Queste parole (tradotte anche in inglese) sono scritte in alcuni tabelloni (Fig. 23) del centro storico di Palermo, e spiegano scultoreamente cosa sono i castelli d’acqua. La mia intenzione era quella di approfondire questo affascinante tema e occuparmi dei “nostri” castelletti (Figg. 24 e 26), partendo dal libro di G. M. CiofaloLe acque potabili di Termini Imerese” (1871) e privilegiando gli aspetti tecnici rispetto a quelli storici o architettonici.

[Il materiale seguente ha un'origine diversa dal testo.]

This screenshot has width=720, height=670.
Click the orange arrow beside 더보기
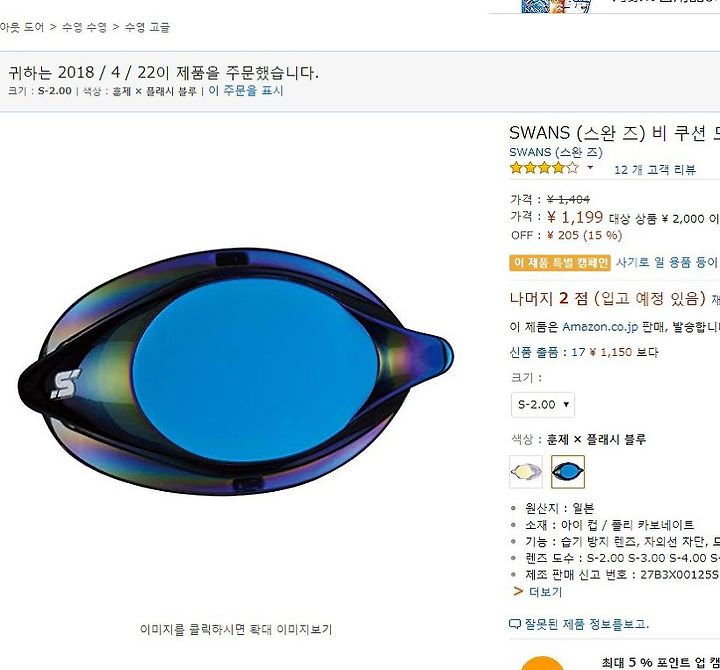[518, 591]
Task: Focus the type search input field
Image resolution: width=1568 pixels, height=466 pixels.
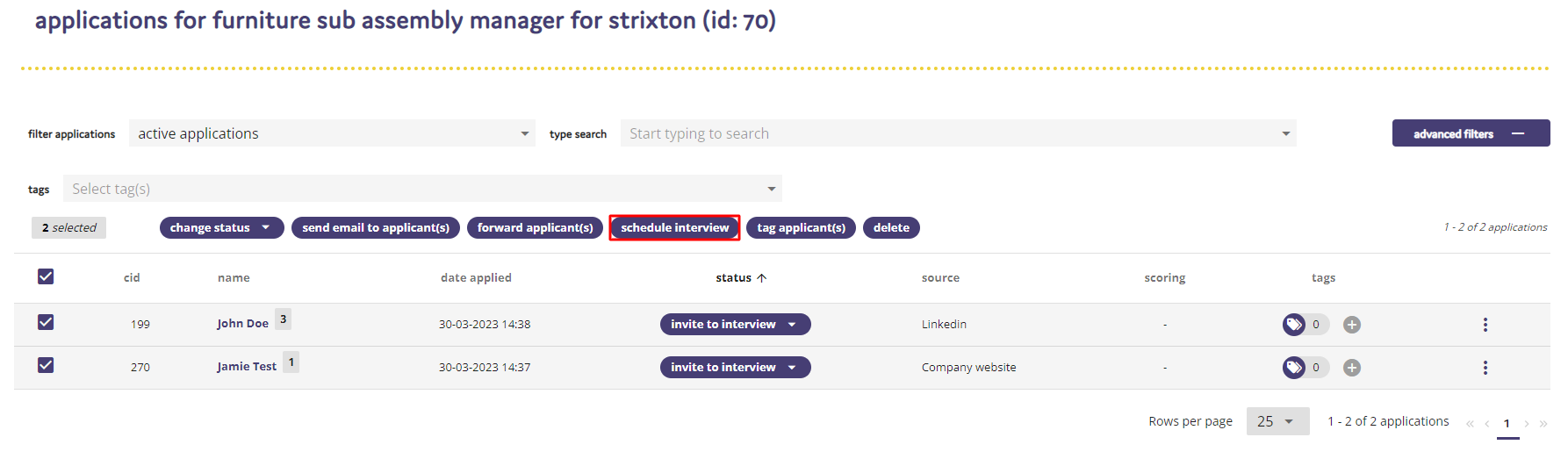Action: click(958, 133)
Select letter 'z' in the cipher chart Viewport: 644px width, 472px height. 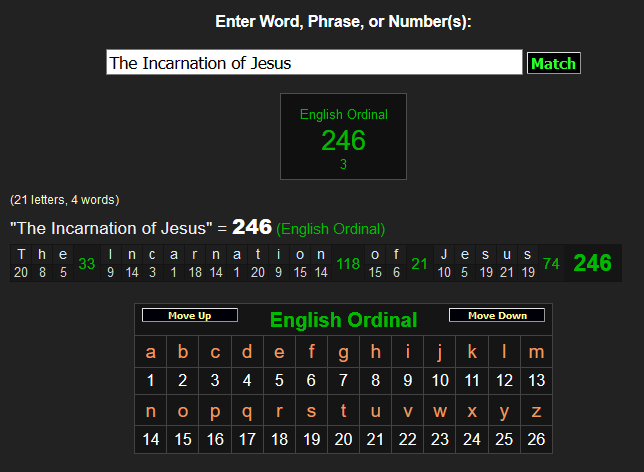(x=536, y=411)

Però, più progrediva la ricerca, pur tra mille difficoltà (su cui non sto a tediare), e meno riuscivo a tenerne fuori e la storia e l’archeologia, soprattutto per colpa (felix culpa!) del più volte elogiato libro del Belvedere, al punto che mi sono visto costretto, invadendo campi non miei, a scrivere questo opuscolo di archeologia e di storia, con funzione propedeutica alla “fisica” dei castelletti (la quale dovrà aspettare). In questa sede perciò mi limito a pochi cenni, anch’essi introduttivi, sui sifoni.

A Termini tutti, persino le massaie, erano “esperti” di idraulica, almeno fino a quando, verso la fine del '900 (e non all’inizio, come a Palermo), non fu “ammodernata” la distribuzione idrica della città. Io invece, termitano doc e in più fisico, non sapevo nulla né di “troppopieno”, né di “pili” (serbatoi), né, ancor meno, di “sifoni! Debbo al capo fontaniere del Comune di Termini, Giuseppe Torina (Fig. 27), la chiara e semplice spiegazione del funzionamento dei “famigerati” sifoni dei nostri castelletti.

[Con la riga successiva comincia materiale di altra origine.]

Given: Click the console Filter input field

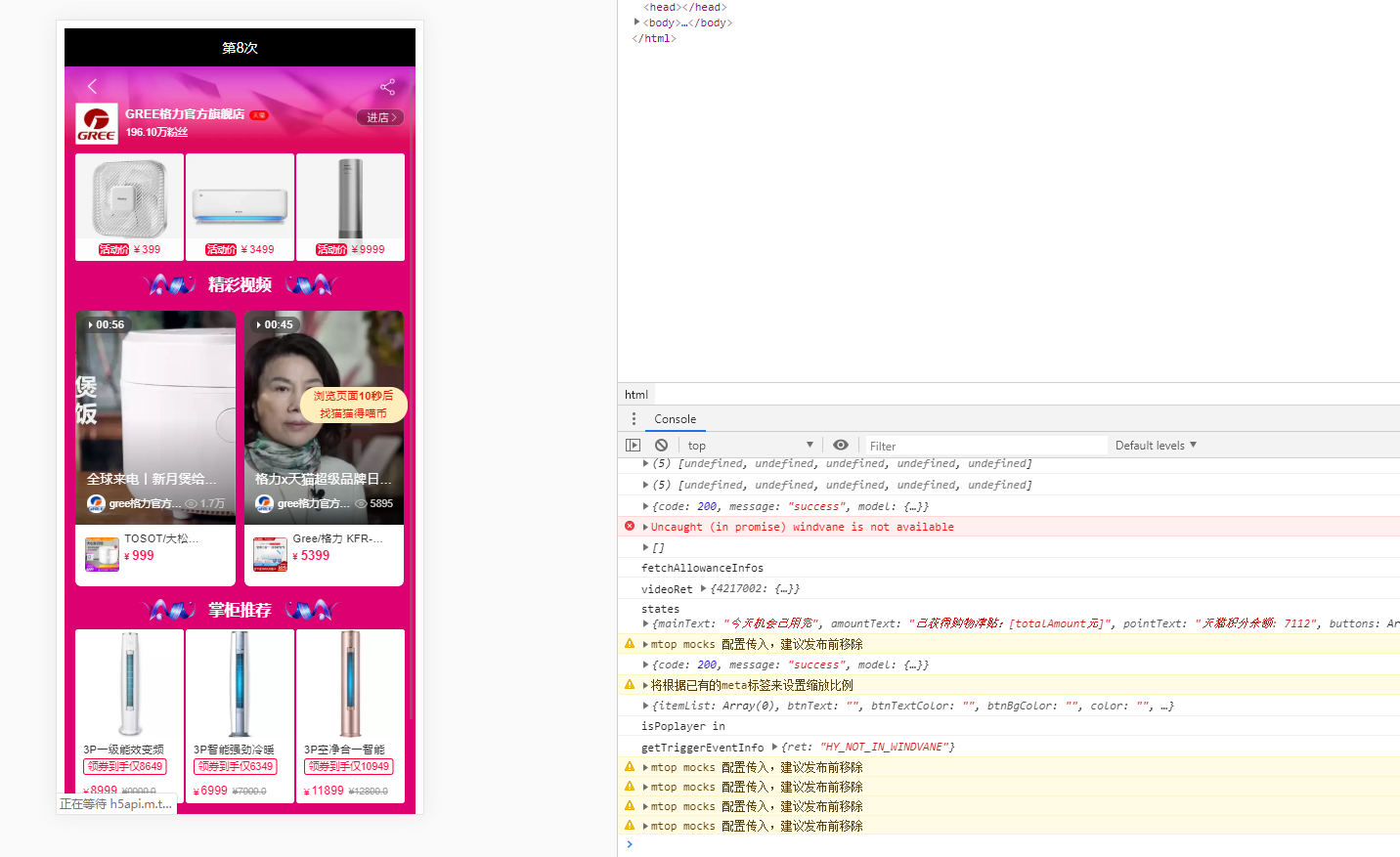Looking at the screenshot, I should [x=983, y=446].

Consideriamo il castelletto di piazza Gancia (Fig. 24). Dalla sorgente (o altro castello) l’acqua, da un tubo centrale, arriva nella vasca circolare (Fig. 25) in cima alla torre. Qui essa si ripartisce – non per “pressione”, ma per semplice “caduta” e in modo “democratico” – nei 32 canaletti (svasature) a bordo vasca, a cui afferiscono altrettanti tubi di discesa. Se si mette un tubetto a (vedi Fig. 27) riempito d’acqua, ossia un “sifone”, a cavallo tra la vasca e uno dei tubi di discesa, in questo entrerà più acqua.

Il castelletto “La Masa” (Fig. 26), sito in via Genova, intitolato al nostro eroe cittadino, era il più grande di Termini e aveva ben 99 appresamenti, tra cui quelli di mio nonno e del mio bisnonno, come si legge in un prezioso brogliaccio o taccuino di servizio di un fontaniere dell’epoca (Fig. 28, n. 14 e 16 rispettivamente) che ho potuto esaminare per cortesia del geometra dell’ufficio tecnico comunale Aldo Neglia. In un angolo invece della scheda tecnica (Fig. 29) di tale castelletto “La Masa”, anch’essa religiosamente conservata in archivio, si legge quest’eloquente appunto manoscritto: “evitare i sifoni”.

Ma i sifoni sono ovunque, a cominciare da quelli di lavandini, “tazze” e pozzetti sifonati che, come si sa, servono a bloccare la puzza degli scarichi. A Termini, però, in più, ve ne sono di speciali: il sifone “Barratina” (v. cap. 7); il sifone “Tre Pietre” (o “Tre scogli”) in località Balata, vicino Brocato (casa Consales); il sifone-partitore “Houel” della villa Palmeri (v. cap. 9); e poi gli stessi castelletti che, come “vasi comunicanti”, non sono che sifoni invertiti o “rovesci”, come usano dire gli archeologi, per definire le “condotte forzate” (sic) che sostituiscono i ponti (e che i Romani conoscevano benissimo!). Il sifone “Torina” appena descritto, invece, è un sifone per così dire “diritto”, come quelle canne o “sucarole” per travasare il vino dalle damigiane. E sono questi, si badi, i sifoni “veri” della fisica, che vanno innescati, che devono restare a tenuta ermetica, ecc.

Quanto al “sifone intermedio” del Mazzarino, e alle gravi incongruenze altimetriche finalmente messe in luce dal Belvedere (p. 71), si tratta di un problema apertissimo che coinvolge non solo l’“acqua” dei sifoni, diritti o rovesci che siano, ma anche l’“aria” (o l’odore…) che questa riesce o meno a trascinare nel suo moto quando, come diceva scherzosamente mio padre, “intrombandosi per lo catuso va a finire nei peli”.